WHAT IS REQUIRED: Would you transcribe the line that holds "This screenshot has width=1340, height=896." and all the lines below it, through the final one, exactly and with nothing else?

PROVIDED RECORDS:
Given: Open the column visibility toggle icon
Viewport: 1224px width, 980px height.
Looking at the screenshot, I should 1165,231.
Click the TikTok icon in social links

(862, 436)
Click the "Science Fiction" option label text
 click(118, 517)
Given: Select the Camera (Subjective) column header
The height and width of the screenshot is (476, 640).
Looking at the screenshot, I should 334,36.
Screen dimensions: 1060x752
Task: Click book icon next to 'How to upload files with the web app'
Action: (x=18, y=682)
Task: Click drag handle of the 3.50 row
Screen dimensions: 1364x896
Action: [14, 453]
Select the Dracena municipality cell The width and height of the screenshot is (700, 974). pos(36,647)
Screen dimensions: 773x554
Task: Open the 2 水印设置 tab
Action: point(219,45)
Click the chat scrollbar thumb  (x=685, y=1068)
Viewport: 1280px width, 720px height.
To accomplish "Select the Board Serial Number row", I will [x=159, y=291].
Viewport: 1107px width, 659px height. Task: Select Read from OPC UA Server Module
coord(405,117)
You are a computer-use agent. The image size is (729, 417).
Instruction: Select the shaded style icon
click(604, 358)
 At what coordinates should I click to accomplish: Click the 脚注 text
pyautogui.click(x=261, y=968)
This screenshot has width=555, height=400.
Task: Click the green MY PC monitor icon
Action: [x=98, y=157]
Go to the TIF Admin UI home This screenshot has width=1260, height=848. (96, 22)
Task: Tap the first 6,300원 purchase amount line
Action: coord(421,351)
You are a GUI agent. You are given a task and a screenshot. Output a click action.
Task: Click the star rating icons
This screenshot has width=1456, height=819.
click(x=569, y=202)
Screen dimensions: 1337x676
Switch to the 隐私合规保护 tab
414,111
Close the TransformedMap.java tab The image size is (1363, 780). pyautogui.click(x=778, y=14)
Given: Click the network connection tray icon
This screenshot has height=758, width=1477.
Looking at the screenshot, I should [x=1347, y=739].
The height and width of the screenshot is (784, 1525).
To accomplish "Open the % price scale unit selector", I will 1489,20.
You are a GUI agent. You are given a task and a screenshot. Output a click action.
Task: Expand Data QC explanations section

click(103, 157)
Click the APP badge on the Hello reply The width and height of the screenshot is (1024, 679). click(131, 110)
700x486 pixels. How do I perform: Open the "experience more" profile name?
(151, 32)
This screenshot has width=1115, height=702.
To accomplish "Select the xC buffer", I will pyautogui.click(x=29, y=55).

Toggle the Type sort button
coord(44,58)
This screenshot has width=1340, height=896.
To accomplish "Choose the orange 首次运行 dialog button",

EXERCISE RESULT:
This screenshot has width=1340, height=896.
To accomplish "Choose the orange 首次运行 dialog button",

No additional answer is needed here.